#### Task goal:
Translate this sentence from the Law of the Sea Treaty passage into French: "The UN declared LOST to be in force in 1994, after it had been acceded to by 60 nations."

#### Text passage:
________________________

President Bill Clinton negotiated a few minor changes in the convention, declared that its defects had been remedied, and signed it. However, the Senate did not ratify it, as is required by the Constitution for a treaty to enter into force. Although hearings have been held several times over the years, the full Senate has yet to vote on it. The UN declared LOST to be in force in 1994, after it had been acceded to by 60 nations. There are now 157 nations on board, the United States being the main holdout.

Sovereignty Sellout

In his April 8, 2004 testimony before the Senate Armed Services Committee, William J. Middendorf II, a former secretary of the Navy and former ambassador to the Netherlands and the Organization of American States, identified "loss of sovereignty" as the most important problem with the Law of the Sea Treaty.

Ambassador Middendorf warned:

Traditionally, treaties, with only narrow exceptions, have been defined as formal agreements between and among sovereign states that help define their relations to each other as sovereign states. They are inherently political agreements. The option to change such relations and the concomitant power to discontinue adhering to the terms of a treaty is solely the prerogative of the sovereign. First and foremost, the Convention represents a departure from that tradition. It establishes institutions with executive and judicial powers that in some instances are compulsory.

Part XV of the convention, notes Middendorf, "establishes dispute settlement procedures that are quasi-judicial and mandatory. Once drawn into this dispute settlement process, it will be very difficult for the U.S. to extricate itself from it."

Advocates for LOST contend that fears of loss of sovereignty are utterly ridiculous. Professor John Norton Moore, a negotiator on LOST and one of the main guns called upon repeatedly to testify in favor of the treaty, had this to say at a conference on LOST at the Council on Foreign Relations (CFR) in New York on March 28, 2008:

What's the principal argument we heard initially out of the opponents? This was going to remove the sovereignty of the United States. They cannot point to an ounce of removal of sovereignty for the United States.... There is no loss of U.S. sovereignty whatsoever.

________________________

#### Listed entries:

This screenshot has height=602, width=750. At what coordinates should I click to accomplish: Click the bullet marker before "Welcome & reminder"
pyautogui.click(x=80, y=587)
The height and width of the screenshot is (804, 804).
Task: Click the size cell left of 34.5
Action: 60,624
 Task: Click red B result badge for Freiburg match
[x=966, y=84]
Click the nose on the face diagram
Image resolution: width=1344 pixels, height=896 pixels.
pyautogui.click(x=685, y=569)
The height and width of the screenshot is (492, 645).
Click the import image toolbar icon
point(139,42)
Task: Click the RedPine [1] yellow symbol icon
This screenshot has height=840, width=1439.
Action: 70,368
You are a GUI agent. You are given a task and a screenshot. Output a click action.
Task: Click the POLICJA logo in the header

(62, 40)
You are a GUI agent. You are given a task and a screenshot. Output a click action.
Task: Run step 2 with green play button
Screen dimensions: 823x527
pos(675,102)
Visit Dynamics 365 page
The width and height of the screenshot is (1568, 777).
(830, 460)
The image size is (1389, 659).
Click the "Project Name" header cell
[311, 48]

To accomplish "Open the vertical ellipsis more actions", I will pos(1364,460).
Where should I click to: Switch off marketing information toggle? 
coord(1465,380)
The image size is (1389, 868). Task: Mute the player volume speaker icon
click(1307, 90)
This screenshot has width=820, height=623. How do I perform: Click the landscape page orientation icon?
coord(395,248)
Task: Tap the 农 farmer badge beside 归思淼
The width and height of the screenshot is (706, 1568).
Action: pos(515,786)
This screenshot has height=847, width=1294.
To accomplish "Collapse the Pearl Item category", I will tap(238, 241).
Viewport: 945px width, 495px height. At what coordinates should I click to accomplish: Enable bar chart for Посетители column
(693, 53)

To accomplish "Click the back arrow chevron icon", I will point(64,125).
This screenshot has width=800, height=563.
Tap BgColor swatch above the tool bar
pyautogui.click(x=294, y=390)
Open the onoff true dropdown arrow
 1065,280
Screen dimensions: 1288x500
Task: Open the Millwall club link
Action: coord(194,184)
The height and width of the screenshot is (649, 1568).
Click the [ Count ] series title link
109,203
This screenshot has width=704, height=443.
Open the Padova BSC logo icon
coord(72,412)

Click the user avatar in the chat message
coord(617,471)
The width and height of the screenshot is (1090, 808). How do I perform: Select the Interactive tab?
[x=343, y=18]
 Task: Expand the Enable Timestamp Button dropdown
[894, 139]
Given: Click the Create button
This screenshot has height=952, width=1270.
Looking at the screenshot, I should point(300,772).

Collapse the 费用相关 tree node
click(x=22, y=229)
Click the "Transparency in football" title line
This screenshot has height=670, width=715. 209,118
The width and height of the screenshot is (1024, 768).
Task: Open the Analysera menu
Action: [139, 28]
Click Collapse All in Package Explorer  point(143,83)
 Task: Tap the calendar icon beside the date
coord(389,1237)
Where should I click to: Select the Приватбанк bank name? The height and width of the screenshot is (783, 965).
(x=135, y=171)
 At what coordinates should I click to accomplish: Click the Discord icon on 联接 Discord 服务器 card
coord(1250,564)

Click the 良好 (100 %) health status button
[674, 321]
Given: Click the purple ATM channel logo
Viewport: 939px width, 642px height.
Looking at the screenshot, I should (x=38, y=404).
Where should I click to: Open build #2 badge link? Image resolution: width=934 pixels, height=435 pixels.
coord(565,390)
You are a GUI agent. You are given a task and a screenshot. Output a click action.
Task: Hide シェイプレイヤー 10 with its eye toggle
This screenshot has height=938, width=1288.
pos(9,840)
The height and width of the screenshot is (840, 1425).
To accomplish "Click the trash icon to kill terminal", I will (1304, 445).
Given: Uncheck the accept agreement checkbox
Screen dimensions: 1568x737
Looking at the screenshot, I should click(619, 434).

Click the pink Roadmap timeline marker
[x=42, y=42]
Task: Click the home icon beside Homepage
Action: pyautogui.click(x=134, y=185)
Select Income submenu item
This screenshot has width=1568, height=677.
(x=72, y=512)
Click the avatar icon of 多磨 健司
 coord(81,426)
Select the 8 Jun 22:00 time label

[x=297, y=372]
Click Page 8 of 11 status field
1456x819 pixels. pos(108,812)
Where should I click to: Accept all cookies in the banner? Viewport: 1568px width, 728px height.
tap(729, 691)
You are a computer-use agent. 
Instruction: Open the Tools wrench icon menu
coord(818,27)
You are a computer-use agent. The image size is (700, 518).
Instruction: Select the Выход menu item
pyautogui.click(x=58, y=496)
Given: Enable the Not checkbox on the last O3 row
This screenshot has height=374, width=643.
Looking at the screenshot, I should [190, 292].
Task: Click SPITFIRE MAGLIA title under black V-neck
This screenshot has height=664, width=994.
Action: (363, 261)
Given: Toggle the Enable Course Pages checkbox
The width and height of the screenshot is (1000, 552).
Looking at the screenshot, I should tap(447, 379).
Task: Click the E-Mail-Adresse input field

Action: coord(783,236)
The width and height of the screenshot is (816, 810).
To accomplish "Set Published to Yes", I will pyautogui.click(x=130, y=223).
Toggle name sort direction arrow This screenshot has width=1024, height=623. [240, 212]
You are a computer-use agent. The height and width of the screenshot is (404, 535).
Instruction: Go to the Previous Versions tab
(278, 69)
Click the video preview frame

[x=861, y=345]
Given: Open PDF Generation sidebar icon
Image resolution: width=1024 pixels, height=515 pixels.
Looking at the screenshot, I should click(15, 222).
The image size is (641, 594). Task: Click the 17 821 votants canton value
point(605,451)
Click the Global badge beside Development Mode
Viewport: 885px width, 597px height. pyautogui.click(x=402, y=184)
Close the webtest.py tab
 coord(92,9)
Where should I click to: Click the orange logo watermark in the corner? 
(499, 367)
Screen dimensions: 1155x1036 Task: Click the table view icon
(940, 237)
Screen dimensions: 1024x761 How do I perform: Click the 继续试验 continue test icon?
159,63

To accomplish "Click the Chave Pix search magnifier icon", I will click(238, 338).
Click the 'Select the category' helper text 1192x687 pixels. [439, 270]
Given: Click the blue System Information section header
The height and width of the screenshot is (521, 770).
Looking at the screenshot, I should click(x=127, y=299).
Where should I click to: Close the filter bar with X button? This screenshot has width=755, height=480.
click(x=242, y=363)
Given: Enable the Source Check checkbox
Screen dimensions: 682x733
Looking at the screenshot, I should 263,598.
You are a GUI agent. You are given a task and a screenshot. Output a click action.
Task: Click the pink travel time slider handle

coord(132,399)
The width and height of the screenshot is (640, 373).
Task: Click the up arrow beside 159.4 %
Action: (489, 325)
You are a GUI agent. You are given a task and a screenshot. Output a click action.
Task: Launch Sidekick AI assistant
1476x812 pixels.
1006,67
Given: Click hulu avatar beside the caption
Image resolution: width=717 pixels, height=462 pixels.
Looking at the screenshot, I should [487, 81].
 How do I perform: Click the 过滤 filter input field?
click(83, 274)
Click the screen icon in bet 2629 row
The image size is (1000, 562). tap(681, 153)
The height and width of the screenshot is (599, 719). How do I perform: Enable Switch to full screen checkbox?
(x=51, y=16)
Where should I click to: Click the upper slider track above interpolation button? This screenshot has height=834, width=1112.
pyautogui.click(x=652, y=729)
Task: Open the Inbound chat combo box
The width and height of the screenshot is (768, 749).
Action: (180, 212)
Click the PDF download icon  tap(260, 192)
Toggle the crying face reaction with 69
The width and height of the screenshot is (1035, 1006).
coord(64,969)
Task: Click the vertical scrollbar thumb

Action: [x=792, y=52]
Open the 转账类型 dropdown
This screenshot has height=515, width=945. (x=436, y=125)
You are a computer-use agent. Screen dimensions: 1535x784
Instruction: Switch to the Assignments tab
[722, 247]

________________________

#### Answer to this exercise:
L'ONU a déclaré la LOST en vigueur en 1994, après que 60 nations y eurent adhéré.